A sandstone slab covered with hieroglyphic inscriptions was discovered by a resident of the Egyptian city of Ismailia. It turned out to be a border stele, installed in the Late Period of Egyptian history. In the near future, the valuable find, dating from the beginning of the 6th century BC, will be exhibited in a local museum. The discovery was announced by the Egyptian Ministry of Tourism and Antiquities on Facebook.
The VII-VI centuries BC are marked by the era of the rule of the 26th dynasty, the last royal house that ruled the country before the Persian conquest.
In Egyptology, the beginning of the Late Period is associated with this dynasty of pharaohs – the time of the struggle to preserve the integrity of Egypt and for its independence from foreign invaders.
This struggle ended in defeat: in 525 BC, Egypt fell under the rule of the Persian state of the Achaemenids, and in 332 BC it became part of the state of Alexander the Great.
The Sais dynasty, named after the city in the Delta, which became the capital, came to power after a difficult period of the Assyrian conquest and managed to restore the dying Egyptian statehood for more than a century and a half.
The pharaohs of the XXVI dynasty constantly had to face internal and foreign policy problems, but the spiritual culture of Egypt at this time experienced an upsurge associated with an appeal to ancient sources.

◆ DATA LINES ◆

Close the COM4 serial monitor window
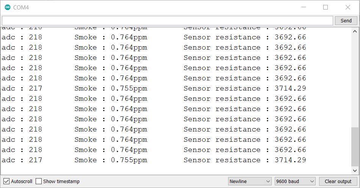The image size is (360, 188). (348, 7)
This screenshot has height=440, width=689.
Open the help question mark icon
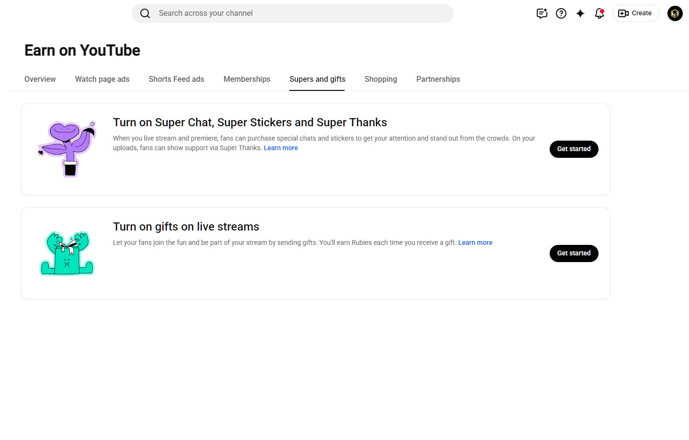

◆ TASKS TO COMPLETE ◆
[1] Answer these questions from the stele article.
(a) A resident of which Egyptian city discovered the sandstone slab?
(b) In what year did Egypt fall under the rule of the Persian state of the Achaemenids?
(c) What is the Sais dynasty named after?
[2] Print the passage of the stele article starting at "In Egyptology, the" and ending at "from foreign invaders.".
[3] Summarize the stele article in two sentences.
The data has no connection to the stele article.

◆ RESULTS OF THE TASKS ◆
[1]
(a) Ismailia
(b) 525 BC
(c) A city in the Delta that became the capital

[2]
In Egyptology, the beginning of the Late Period is associated with this dynasty of pharaohs – the time of the struggle to preserve the integrity of Egypt and for its independence from foreign invaders.

[3] A resident of Ismailia discovered a sandstone slab with hieroglyphic inscriptions, which proved to be a border stele from the beginning of the 6th century BC and will soon be exhibited in a local museum. It dates from the rule of the 26th, or Sais, dynasty, which restored Egyptian statehood for more than a century and a half before Egypt fell to the Persian Achaemenids in 525 BC.